Common Sense Financial Podcast
Episode 44 What to Do with Cash In A Low Interest Rate Environment
If you’ve been around for as long as I have, you know that the world has changed over the last few decades.
Ever since the late 80’s, we’ve been in a period of historically low interest rates hovering near zero for a number of years.
And that low interest has created a number of opportunities for investment, especially in the world of fixed income, but that party is coming to an end.
The future is uncertain, but this much we know.
Interest rates, like taxes, are going up.
When and how much? We don’t know for sure, but we know what direction they’re moving in.
And that means that you need to think outside the box if you want to find a reasonable yield for your “safe money” investments.
A few years ago, I had a colleague ask me what I thought about dividend-paying whole life insurance as a way to get higher yields without the risk of the stock or bond market.
Frankly, I thought he was nuts.
But I did some research and found that he was onto something…
In today’s episode of the podcast, I go into why a dividend-paying whole life insurance policy may be exactly what you need to generate a decent yield for the “safe money” portion of your portfolio, and how you can take advantage of one.

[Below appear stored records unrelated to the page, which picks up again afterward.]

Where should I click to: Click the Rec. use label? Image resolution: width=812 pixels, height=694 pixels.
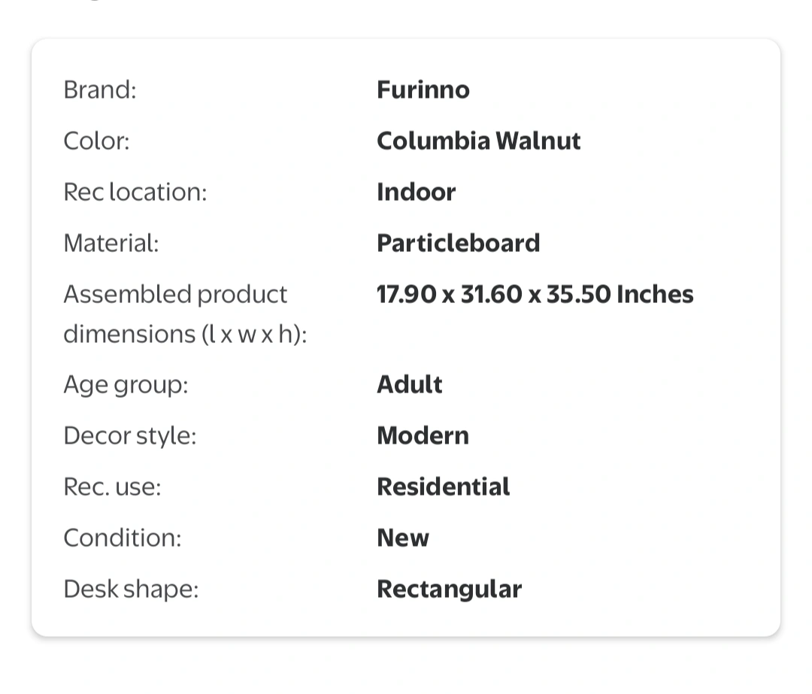pyautogui.click(x=112, y=486)
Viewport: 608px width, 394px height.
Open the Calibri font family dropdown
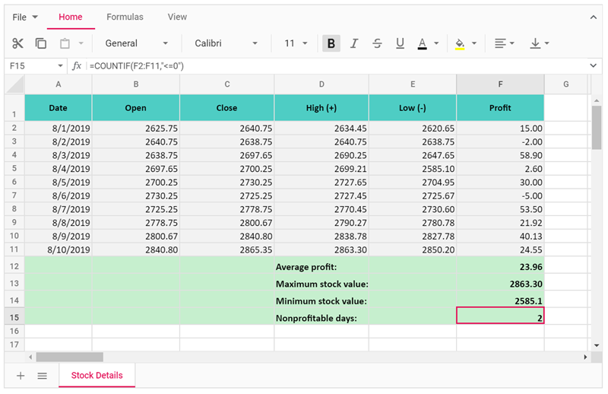click(x=226, y=43)
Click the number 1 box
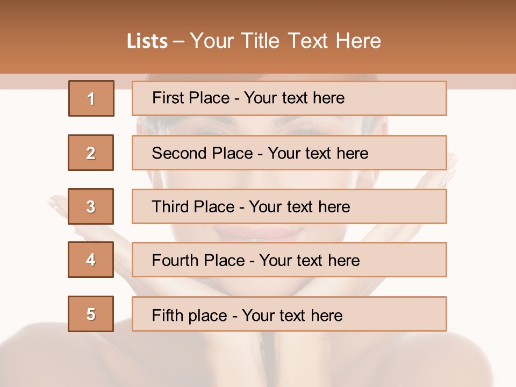This screenshot has height=387, width=516. coord(91,98)
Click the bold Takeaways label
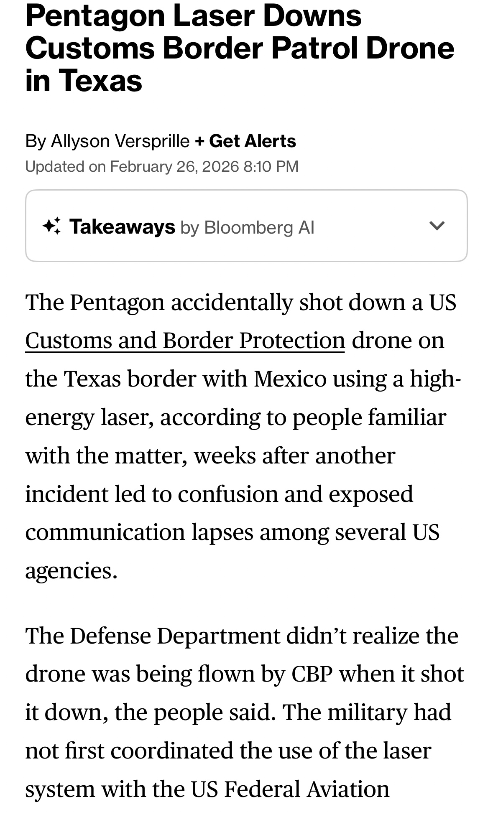The image size is (493, 817). coord(122,227)
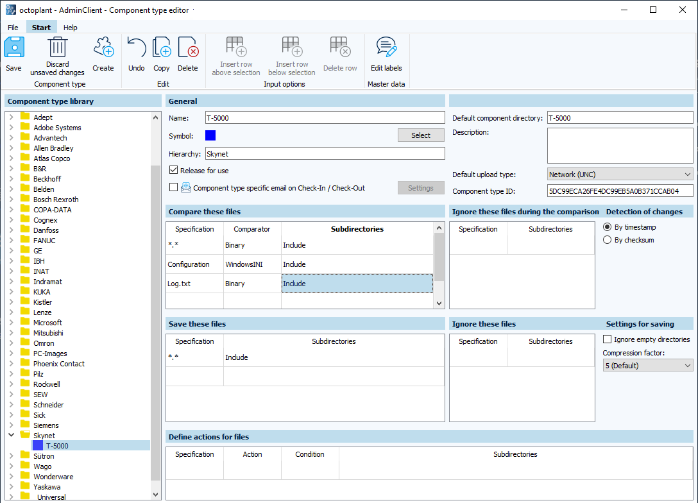Open the Help menu

pyautogui.click(x=71, y=28)
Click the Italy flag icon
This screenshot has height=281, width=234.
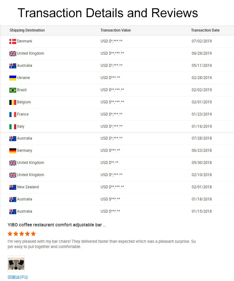click(13, 127)
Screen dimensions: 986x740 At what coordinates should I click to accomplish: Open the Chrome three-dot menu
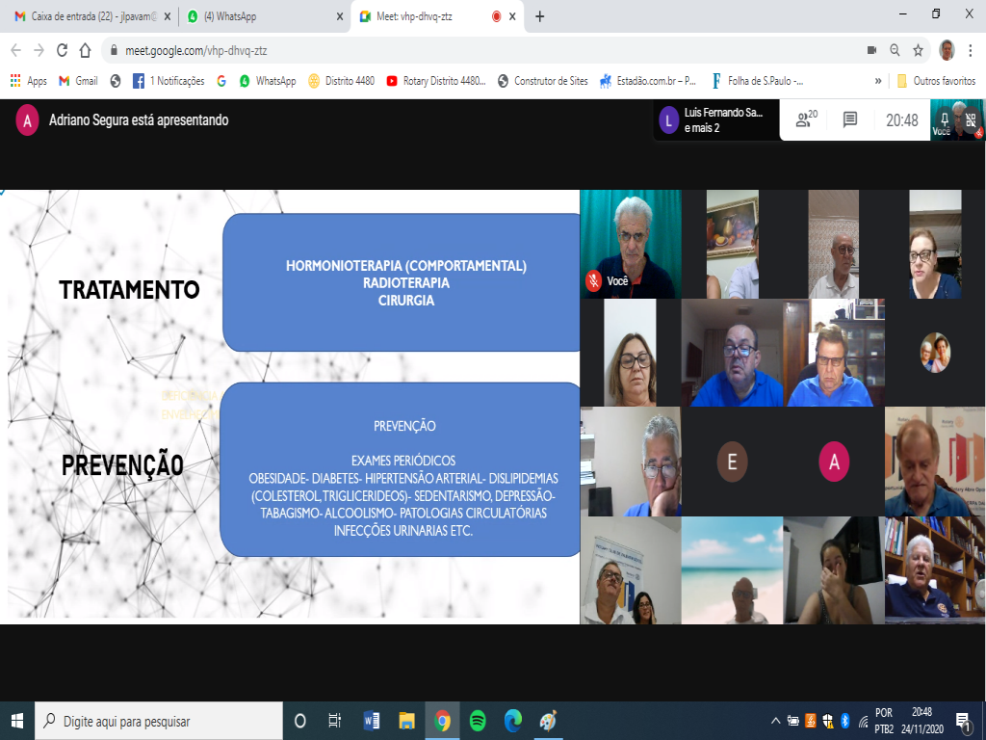(971, 50)
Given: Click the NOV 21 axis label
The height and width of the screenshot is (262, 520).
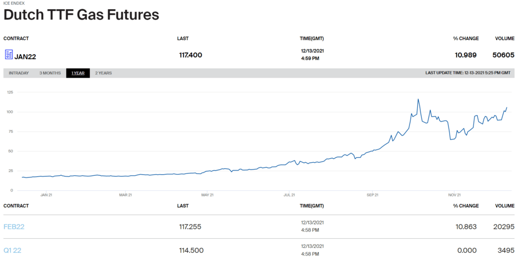Looking at the screenshot, I should (454, 195).
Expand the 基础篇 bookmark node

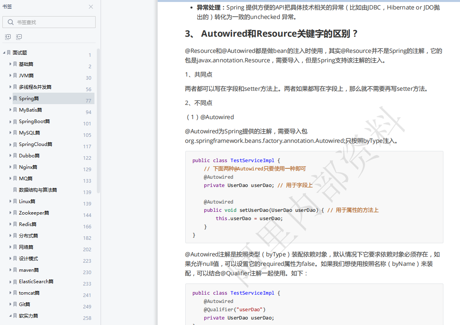tap(11, 64)
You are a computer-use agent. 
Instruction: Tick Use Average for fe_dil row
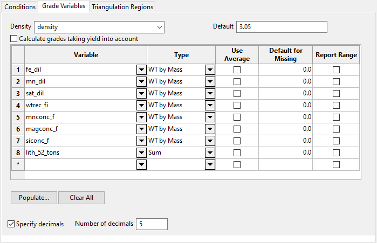click(x=237, y=70)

- About the different types of whole life insurance and which ones you should avoid,
- Why thinking about policies in terms of premiums and death benefits is a mistake and what you should be thinking about instead,
- How a life insurance policy fits into your overall investment strategy.
My relationship with life insurance over the years has had its ups and downs, but it wasn’t until I challenged my preconceived notions did I see the possibilities of what the right policy can do for you.